Figure 5

Normal CA growth in Ntn1 ^pMN-Ko mice. (a,b) Ntn1 ISH in whole-mount preparations of E12.5 control (Olig2 ^+/Cre ;Ntn1 ^+/flox) (a) and Ntn1 ^pMN-Ko (b) mouse hindbrains (control, n = 6; Ntn1 ^pMN-Ko, n = 6). In Ntn1 ^pMN-Ko mouse hindbrains, Ntn1 hybridization signals are not detected in pMN adjacent to the FP (arrowheads). (c,d) Robo3 immunostaining in whole-mount preparations of E12.5 control (c) and Ntn1 ^pMN-Ko (d) mouse hindbrains (control, n = 8; Ntn1 ^pMN-Ko, n = 5). In both genotypes, Robo3⁺ axons grow ventrally and reach the midline. (e,f) DiI labeling of CAs in whole-mount preparations of E12.5 control (e) and Ntn1 ^pMN-Ko (f) mouse hindbrains (control, n = 8; Ntn1 ^pMN-Ko, n = 6).
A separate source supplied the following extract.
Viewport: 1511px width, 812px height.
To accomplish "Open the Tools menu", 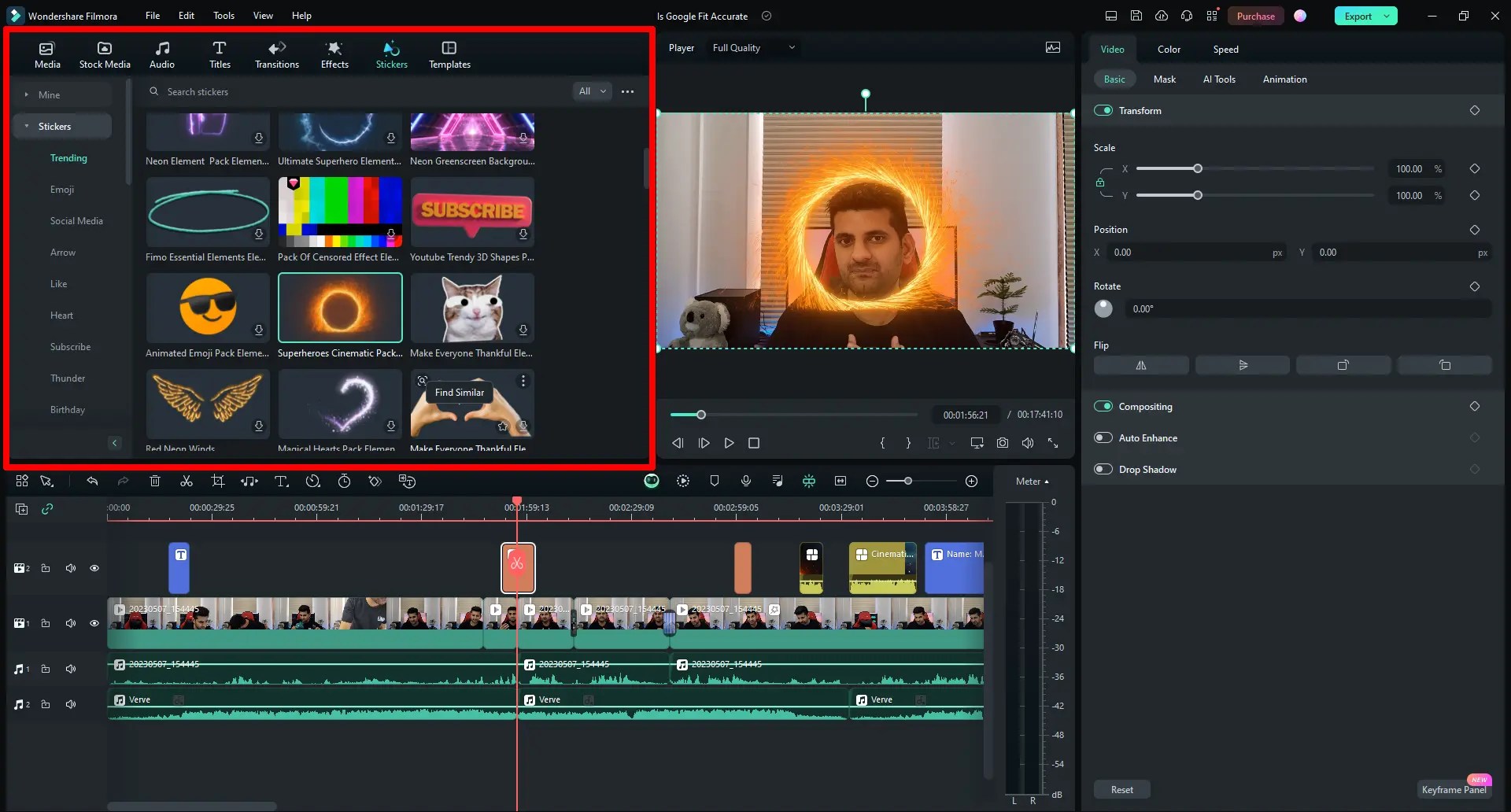I will [224, 15].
DiI-labeled CAs grow towards the midline (arrowheads) and cross it in both genotypes. (g,h) Histograms representing the fluorescence intensity of Robo3⁺ axons within the ventral one-fourth of the hindbrain normalized to that in the preparation (control, n = 8; Ntn1 ^pMN-Ko, n = 5; ^n.s P > 0.05, Mann–Whitney U-test; P = 0.724) (g) and the fluorescence intensity of DiI-labeled axons within the FP normalized to that at the implantation site (control, n = 8; Ntn1 ^pMN-Ko, n = 6; ^n.s P > 0.05, Mann–Whitney U-test; P = 0.573) (h), respectively. Error bars indicate SEM. There are no significant differences in both Robo3⁺ and DiI-labeled axon growth between genotypes. Dorsal is upwards and rostral is towards the left. Hindbrains at the rhombomere 6 to 8 level are represented. The bar in (a), (c) and (e) apply to (a,b), (c,d) and (e,f), respectively.